[What the task asks] Your task is to transcribe the material that follows, line by line and exactly.

========================================================================

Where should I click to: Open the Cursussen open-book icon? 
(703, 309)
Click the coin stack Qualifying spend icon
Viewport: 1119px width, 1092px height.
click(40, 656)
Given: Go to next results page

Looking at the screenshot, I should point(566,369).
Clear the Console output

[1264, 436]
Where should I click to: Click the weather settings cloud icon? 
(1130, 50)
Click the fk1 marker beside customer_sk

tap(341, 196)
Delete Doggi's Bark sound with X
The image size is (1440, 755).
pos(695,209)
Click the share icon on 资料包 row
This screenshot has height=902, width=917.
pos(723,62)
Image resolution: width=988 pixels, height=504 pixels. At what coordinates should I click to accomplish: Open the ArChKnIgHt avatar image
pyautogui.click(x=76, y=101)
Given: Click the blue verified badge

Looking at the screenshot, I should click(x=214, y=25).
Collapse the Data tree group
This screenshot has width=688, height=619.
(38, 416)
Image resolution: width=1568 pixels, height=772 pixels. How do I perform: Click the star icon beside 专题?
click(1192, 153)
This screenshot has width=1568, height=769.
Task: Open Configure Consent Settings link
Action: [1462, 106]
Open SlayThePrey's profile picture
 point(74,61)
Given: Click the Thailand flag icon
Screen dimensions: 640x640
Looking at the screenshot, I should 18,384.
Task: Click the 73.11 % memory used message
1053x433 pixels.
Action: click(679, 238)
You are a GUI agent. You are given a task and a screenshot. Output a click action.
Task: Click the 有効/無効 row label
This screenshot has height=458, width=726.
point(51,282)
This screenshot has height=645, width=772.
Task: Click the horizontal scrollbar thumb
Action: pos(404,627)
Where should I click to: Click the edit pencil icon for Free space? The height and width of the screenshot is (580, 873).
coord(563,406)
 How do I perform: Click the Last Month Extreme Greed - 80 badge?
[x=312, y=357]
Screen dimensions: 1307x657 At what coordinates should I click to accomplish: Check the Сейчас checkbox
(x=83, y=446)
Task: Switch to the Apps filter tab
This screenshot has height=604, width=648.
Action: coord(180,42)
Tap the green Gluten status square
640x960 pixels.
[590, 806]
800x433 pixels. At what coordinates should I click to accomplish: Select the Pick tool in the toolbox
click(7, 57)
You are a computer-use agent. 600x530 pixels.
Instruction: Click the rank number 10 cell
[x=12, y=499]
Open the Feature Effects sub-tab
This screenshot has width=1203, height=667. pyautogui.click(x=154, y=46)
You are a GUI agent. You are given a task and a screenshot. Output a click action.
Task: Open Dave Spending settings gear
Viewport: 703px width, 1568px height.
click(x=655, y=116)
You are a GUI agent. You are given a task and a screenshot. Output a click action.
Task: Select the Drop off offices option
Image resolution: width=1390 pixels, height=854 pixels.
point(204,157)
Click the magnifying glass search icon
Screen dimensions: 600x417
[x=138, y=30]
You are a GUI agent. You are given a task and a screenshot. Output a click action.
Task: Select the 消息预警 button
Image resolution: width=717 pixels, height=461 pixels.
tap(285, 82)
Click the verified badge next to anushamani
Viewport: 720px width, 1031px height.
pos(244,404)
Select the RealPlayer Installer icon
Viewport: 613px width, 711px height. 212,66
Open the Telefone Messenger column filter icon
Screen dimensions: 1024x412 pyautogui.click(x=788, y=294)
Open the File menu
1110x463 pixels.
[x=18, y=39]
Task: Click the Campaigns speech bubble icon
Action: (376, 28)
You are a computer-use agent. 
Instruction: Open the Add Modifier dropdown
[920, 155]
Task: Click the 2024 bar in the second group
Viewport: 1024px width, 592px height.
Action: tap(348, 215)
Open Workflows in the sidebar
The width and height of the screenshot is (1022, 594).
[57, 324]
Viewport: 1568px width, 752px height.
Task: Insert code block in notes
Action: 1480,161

========================================================================

[Task output]
Where should I click to: Open the Cursussen open-book icon? 
(703, 309)
Click the coin stack Qualifying spend icon
Viewport: 1119px width, 1092px height.
click(40, 656)
Given: Go to next results page

Looking at the screenshot, I should point(566,369).
Clear the Console output

[1264, 436]
Where should I click to: Click the weather settings cloud icon? 
(1130, 50)
Click the fk1 marker beside customer_sk

tap(341, 196)
Delete Doggi's Bark sound with X
The image size is (1440, 755).
pos(695,209)
Click the share icon on 资料包 row
This screenshot has height=902, width=917.
pos(723,62)
Image resolution: width=988 pixels, height=504 pixels. At what coordinates should I click to accomplish: Open the ArChKnIgHt avatar image
pyautogui.click(x=76, y=101)
Given: Click the blue verified badge

Looking at the screenshot, I should click(x=214, y=25).
Collapse the Data tree group
This screenshot has width=688, height=619.
(38, 416)
Image resolution: width=1568 pixels, height=772 pixels. How do I perform: Click the star icon beside 专题?
click(1192, 153)
This screenshot has width=1568, height=769.
Task: Open Configure Consent Settings link
Action: [1462, 106]
Open SlayThePrey's profile picture
 point(74,61)
Given: Click the Thailand flag icon
Screen dimensions: 640x640
Looking at the screenshot, I should 18,384.
Task: Click the 73.11 % memory used message
1053x433 pixels.
Action: click(679, 238)
You are a GUI agent. You are given a task and a screenshot. Output a click action.
Task: Click the 有効/無効 row label
This screenshot has height=458, width=726.
point(51,282)
This screenshot has height=645, width=772.
Task: Click the horizontal scrollbar thumb
Action: pos(404,627)
Where should I click to: Click the edit pencil icon for Free space? The height and width of the screenshot is (580, 873).
coord(563,406)
 How do I perform: Click the Last Month Extreme Greed - 80 badge?
[x=312, y=357]
Screen dimensions: 1307x657 At what coordinates should I click to accomplish: Check the Сейчас checkbox
(x=83, y=446)
Task: Switch to the Apps filter tab
This screenshot has height=604, width=648.
Action: coord(180,42)
Tap the green Gluten status square
640x960 pixels.
[590, 806]
800x433 pixels. At what coordinates should I click to accomplish: Select the Pick tool in the toolbox
click(7, 57)
You are a computer-use agent. 600x530 pixels.
Instruction: Click the rank number 10 cell
[x=12, y=499]
Open the Feature Effects sub-tab
This screenshot has width=1203, height=667. pyautogui.click(x=154, y=46)
You are a GUI agent. You are given a task and a screenshot. Output a click action.
Task: Open Dave Spending settings gear
Viewport: 703px width, 1568px height.
click(x=655, y=116)
You are a GUI agent. You are given a task and a screenshot. Output a click action.
Task: Select the Drop off offices option
Image resolution: width=1390 pixels, height=854 pixels.
point(204,157)
Click the magnifying glass search icon
Screen dimensions: 600x417
[x=138, y=30]
You are a GUI agent. You are given a task and a screenshot. Output a click action.
Task: Select the 消息预警 button
Image resolution: width=717 pixels, height=461 pixels.
tap(285, 82)
Click the verified badge next to anushamani
Viewport: 720px width, 1031px height.
pos(244,404)
Select the RealPlayer Installer icon
Viewport: 613px width, 711px height. 212,66
Open the Telefone Messenger column filter icon
Screen dimensions: 1024x412 pyautogui.click(x=788, y=294)
Open the File menu
1110x463 pixels.
[x=18, y=39]
Task: Click the Campaigns speech bubble icon
Action: (376, 28)
You are a computer-use agent. 
Instruction: Open the Add Modifier dropdown
[920, 155]
Task: Click the 2024 bar in the second group
Viewport: 1024px width, 592px height.
Action: tap(348, 215)
Open Workflows in the sidebar
The width and height of the screenshot is (1022, 594).
[57, 324]
Viewport: 1568px width, 752px height.
Task: Insert code block in notes
Action: 1480,161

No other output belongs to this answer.